MOZ-Redakteur André Bochow
MOZ-Redakteur André Bochow © Foto: MOZ
André Bochow / 09.06.2015, 18:18 Uhr
(MOZ) Klar, es sind nur Absichtserklärungen, die die glorreichen sieben Staatenlenker beim Brotzeitgipfel in Bayern abgegeben haben. Andererseits: Niemand konnte die G7 zwingen, sich so deutlich zu einem Klimaziel zu bekennen, wie sie es taten. Die Wirklichkeit, der immer spürbarere Klimawandel haben Merkel, Obama und die anderen fünf Super-VIPs offensichtlich zu der Einsicht veranlasst, dass es nun allerhöchste Zeit ist, beim Kampf gegen die Erderwärmung den Versuch aufzugeben, mit Trippelschrittchen vorwärts zu kommen. Dass dabei der Blick auf die Kohle fiel, kam unerwartet, war aber natürlich folgerichtig.

Deutschland will bis 2020 seinen CO2-Ausstoß um 40 Prozent senken. Im Vergleich zu 1990! Anfangs schien die Reduktionsgeschwindigkeit atemberaubend. Leider wurde schnell vergessen, dass das Tempo zu wesentlichen Teilen dem Zusammenbruch der DDR-Industrie zu verdanken war. Nun läuft man Gefahr, bei 33 Prozent zu landen. 70 Millionen Tonnen klimaschädliche Gase würden dann über das gegebene Versprechen hinaus in die Atmosphäre geblasen. Und deswegen ist es richtig, die Kohle und vor allem die Braunkohle aus dem Energiekreislauf zu nehmen.
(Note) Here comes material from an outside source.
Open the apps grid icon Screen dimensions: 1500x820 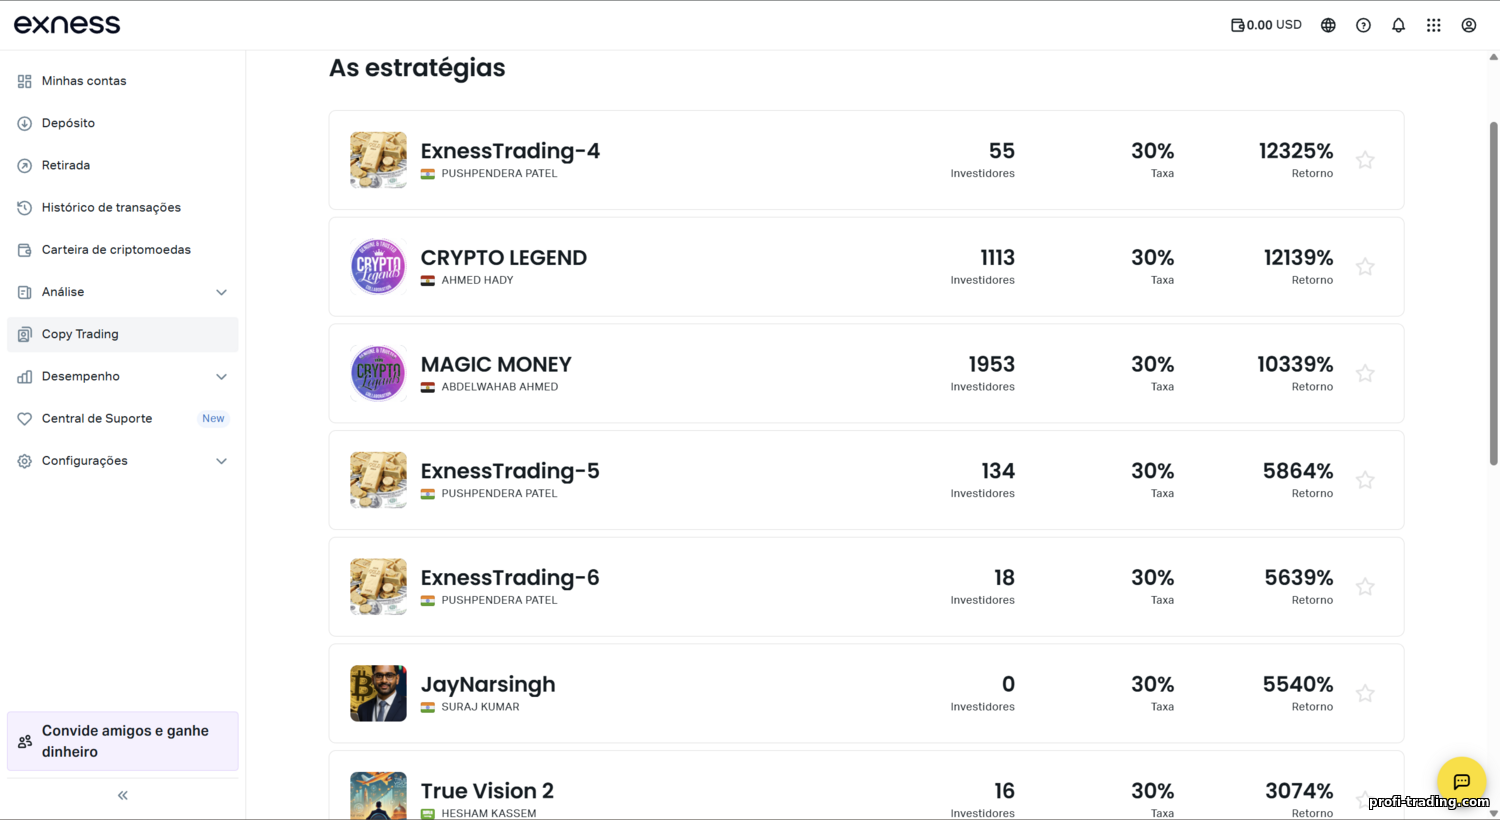tap(1433, 25)
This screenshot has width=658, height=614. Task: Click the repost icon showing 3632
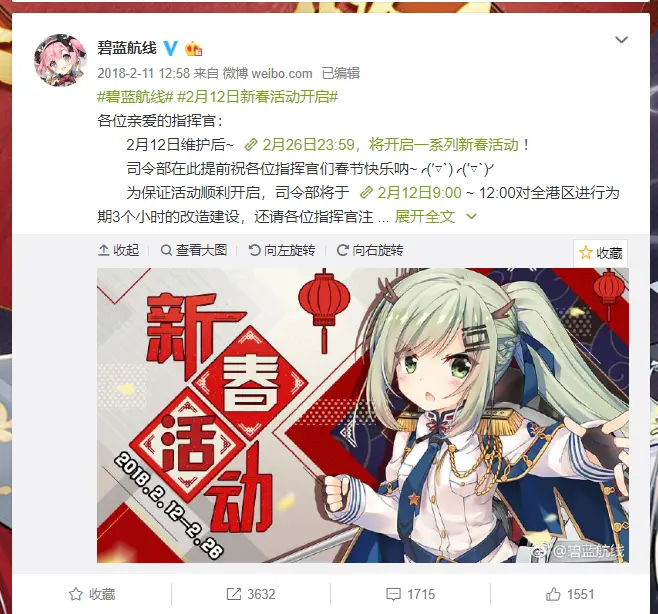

Bei der Braunkohleförderung ist Deutschland weltweit Spitzenreiter. Mit dem Hinweis auf Arbeitsplätze und Energiesicherheit werden Dörfer weggebaggert, die regionale Umwelt zerstört, und es wird über die Maßen klimaveränderndes Gas produziert. Die größte Absurdität: Moderne Gaskraftwerke, die der Energiegewinnung aus Braunkohle ökologisch bei weitem überlegen sind, werden dicht gemacht. Der Grund: Die Braunkohle ist billiger. Weil die Folgekosten nicht eingepreist werden.

Das Deutsche Institut für Wirtschaftsforschung hat vorgerechnet, dass bei der Abschaltung alter Kohlekraftwerke der Preis an der Strombörse steigen, die Rentabilität der Gaskraftwerke zunehmen und die EEG-Umlage sinken würden. Außerdem könnte der CO2-Ausstoß um 23 Millionen Tonnen reduziert werden. Kein Durchbruch für das Klima - aber ein wichtiger Schritt wäre es. Und deshalb hat Sigmar Gabriel Recht, wenn er eine Klimaabgabe fordert und alle, die zum Beispiel in Brandenburg noch bis 2040 oder gar länger Kohle verbrennen wollen, haben Unrecht.